TASK PROMPT:
Please give back, word for word, only the lines starting at the one containing "Where should I click to: Click the 'Add" and ending at the one containing "Click the (0" within the material below.

WORKING DATA:
§

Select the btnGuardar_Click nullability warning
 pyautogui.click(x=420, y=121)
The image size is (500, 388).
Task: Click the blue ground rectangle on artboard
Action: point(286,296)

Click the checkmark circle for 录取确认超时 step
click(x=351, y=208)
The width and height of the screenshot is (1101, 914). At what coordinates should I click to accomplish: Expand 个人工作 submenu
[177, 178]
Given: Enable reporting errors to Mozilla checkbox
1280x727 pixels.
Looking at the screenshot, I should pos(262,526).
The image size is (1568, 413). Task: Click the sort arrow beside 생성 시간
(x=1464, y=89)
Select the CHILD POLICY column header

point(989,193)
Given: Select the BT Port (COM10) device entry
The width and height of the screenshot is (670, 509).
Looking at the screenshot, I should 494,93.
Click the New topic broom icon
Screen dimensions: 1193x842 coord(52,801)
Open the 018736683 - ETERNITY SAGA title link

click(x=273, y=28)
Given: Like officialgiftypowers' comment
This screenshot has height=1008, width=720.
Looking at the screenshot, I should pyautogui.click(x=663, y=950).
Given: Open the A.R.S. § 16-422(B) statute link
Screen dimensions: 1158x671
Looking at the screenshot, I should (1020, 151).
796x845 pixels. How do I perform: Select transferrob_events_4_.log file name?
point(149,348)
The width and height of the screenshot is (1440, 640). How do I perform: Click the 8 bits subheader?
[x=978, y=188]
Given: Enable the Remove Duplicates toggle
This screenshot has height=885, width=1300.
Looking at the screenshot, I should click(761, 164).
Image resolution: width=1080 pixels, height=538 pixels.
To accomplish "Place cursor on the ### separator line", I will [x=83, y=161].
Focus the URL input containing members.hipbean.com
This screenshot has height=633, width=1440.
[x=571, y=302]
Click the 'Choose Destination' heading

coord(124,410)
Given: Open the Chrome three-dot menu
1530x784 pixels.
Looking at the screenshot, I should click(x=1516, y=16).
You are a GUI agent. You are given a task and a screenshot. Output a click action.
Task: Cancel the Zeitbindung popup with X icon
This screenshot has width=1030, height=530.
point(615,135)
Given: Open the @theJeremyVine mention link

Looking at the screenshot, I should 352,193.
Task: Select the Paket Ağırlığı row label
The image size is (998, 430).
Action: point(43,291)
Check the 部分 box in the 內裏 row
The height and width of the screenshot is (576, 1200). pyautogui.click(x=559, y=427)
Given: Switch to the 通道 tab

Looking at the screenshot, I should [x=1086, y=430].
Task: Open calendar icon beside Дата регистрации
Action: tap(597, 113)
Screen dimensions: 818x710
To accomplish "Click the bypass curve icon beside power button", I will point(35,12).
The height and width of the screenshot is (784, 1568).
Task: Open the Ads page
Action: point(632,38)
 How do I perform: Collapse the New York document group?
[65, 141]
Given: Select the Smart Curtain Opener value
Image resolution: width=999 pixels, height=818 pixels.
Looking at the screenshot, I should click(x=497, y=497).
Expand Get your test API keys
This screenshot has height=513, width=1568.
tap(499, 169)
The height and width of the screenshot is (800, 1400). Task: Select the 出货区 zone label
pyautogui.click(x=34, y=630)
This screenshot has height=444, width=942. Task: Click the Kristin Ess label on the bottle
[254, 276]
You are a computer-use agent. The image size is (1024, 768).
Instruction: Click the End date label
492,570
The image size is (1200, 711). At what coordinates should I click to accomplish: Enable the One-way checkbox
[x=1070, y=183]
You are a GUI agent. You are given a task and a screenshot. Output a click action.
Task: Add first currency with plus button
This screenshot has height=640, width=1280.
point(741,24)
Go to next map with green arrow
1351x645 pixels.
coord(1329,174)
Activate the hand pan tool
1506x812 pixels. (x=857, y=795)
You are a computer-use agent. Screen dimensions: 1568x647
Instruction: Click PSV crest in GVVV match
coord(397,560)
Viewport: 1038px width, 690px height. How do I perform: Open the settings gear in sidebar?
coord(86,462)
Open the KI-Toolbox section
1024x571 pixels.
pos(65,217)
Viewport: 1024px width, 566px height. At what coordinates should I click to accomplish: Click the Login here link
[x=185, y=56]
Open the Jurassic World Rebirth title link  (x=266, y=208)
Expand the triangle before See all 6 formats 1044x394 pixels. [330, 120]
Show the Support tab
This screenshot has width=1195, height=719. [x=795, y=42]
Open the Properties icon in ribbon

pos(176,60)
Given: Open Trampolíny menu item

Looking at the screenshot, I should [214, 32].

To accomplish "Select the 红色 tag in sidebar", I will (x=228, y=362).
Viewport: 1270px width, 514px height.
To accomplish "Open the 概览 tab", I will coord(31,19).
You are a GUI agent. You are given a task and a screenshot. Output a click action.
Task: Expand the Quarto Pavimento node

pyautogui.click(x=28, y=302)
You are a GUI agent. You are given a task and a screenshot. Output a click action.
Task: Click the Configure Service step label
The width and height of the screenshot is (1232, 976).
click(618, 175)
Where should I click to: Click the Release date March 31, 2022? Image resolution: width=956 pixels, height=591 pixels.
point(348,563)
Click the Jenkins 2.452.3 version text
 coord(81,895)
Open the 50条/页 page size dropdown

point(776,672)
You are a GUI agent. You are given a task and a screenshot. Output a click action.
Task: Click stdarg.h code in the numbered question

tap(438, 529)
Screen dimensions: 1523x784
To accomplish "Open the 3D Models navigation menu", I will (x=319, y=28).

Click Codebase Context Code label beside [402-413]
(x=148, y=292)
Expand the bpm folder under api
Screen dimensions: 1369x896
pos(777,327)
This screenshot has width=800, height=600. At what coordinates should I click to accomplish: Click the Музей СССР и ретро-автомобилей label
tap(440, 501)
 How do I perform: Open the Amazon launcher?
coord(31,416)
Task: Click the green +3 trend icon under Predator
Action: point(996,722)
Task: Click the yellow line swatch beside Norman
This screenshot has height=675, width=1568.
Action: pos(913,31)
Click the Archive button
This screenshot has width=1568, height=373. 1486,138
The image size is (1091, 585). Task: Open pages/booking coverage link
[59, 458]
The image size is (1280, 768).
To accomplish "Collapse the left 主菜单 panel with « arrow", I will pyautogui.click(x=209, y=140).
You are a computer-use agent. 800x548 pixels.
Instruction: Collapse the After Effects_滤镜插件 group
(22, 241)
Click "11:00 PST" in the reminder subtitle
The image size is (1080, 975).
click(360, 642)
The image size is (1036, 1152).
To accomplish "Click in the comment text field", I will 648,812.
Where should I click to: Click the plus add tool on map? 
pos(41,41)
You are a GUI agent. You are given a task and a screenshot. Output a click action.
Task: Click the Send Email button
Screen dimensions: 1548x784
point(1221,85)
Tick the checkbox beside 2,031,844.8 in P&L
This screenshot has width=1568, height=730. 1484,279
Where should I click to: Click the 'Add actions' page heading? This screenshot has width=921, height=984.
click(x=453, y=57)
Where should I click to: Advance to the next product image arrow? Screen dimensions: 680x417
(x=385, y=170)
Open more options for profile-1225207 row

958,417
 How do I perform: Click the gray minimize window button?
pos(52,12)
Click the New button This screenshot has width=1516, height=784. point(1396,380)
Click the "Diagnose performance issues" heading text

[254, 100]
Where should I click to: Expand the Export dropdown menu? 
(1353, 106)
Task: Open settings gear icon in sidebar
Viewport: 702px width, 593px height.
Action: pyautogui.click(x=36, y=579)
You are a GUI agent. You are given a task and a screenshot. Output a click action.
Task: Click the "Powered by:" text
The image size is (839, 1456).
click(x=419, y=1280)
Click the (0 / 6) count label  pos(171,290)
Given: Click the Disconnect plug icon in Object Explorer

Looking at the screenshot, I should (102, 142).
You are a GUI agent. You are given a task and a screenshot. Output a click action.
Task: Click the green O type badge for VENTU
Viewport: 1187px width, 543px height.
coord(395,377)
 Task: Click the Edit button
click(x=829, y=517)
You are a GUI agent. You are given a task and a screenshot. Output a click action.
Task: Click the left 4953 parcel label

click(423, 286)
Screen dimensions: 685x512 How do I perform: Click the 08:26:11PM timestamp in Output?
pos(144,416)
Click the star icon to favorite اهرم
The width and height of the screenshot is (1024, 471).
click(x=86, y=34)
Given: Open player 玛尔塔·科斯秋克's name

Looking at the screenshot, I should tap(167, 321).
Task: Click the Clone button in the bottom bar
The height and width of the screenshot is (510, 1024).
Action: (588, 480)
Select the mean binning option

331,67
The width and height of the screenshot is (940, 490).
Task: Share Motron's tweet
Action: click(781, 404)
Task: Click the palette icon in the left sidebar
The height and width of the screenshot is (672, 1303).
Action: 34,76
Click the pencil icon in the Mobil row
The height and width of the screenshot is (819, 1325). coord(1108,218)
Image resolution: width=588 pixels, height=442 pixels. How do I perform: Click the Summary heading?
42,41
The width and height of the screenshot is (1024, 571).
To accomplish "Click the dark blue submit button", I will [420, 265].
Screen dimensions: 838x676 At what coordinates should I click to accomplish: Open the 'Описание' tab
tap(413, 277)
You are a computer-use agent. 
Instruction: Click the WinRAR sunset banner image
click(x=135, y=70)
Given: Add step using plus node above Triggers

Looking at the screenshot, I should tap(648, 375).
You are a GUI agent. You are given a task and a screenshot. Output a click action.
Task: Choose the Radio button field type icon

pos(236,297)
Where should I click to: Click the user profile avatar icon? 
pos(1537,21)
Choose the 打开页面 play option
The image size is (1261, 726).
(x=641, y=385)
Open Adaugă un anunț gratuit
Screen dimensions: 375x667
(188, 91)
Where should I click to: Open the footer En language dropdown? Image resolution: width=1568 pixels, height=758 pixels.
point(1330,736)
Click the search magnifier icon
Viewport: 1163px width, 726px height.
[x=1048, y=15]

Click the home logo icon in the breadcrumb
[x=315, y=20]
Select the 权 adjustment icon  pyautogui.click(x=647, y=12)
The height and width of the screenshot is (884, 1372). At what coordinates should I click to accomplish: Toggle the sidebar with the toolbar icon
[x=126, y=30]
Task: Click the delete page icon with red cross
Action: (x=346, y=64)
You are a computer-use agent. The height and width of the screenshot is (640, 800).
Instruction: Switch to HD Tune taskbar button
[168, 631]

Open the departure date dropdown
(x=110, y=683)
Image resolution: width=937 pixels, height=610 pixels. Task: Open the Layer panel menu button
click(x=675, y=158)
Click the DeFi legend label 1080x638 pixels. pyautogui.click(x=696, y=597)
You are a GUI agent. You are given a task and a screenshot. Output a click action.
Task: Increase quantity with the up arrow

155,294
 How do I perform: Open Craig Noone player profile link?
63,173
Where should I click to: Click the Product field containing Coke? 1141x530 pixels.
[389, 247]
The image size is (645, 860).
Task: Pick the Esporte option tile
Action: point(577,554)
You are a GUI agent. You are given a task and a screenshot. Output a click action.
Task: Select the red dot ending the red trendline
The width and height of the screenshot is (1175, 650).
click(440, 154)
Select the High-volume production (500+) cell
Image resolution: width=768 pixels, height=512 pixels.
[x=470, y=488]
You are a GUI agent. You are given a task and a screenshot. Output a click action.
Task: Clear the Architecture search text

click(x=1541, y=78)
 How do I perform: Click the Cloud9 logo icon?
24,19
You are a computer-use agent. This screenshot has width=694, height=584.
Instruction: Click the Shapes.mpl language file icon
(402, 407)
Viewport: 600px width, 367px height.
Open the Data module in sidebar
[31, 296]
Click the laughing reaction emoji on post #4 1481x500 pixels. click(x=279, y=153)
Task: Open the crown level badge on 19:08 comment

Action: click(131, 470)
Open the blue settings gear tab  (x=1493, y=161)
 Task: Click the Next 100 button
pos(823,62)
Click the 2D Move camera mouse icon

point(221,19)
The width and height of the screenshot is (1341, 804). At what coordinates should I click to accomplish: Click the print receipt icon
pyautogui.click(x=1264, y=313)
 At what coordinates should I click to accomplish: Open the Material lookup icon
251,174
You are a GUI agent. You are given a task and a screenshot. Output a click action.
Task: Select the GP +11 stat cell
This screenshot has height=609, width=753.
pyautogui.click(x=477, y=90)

§

PROBLEM SOLUTION:
Where should I click to: Click the 'Add actions' page heading? This screenshot has width=921, height=984.
click(x=453, y=57)
Where should I click to: Advance to the next product image arrow? Screen dimensions: 680x417
(x=385, y=170)
Open more options for profile-1225207 row

958,417
 How do I perform: Click the gray minimize window button?
pos(52,12)
Click the New button This screenshot has width=1516, height=784. point(1396,380)
Click the "Diagnose performance issues" heading text

[254, 100]
Where should I click to: Expand the Export dropdown menu? 
(1353, 106)
Task: Open settings gear icon in sidebar
Viewport: 702px width, 593px height.
Action: pyautogui.click(x=36, y=579)
You are a GUI agent. You are given a task and a screenshot. Output a click action.
Task: Click the "Powered by:" text
The image size is (839, 1456).
click(x=419, y=1280)
Click the (0 / 6) count label  pos(171,290)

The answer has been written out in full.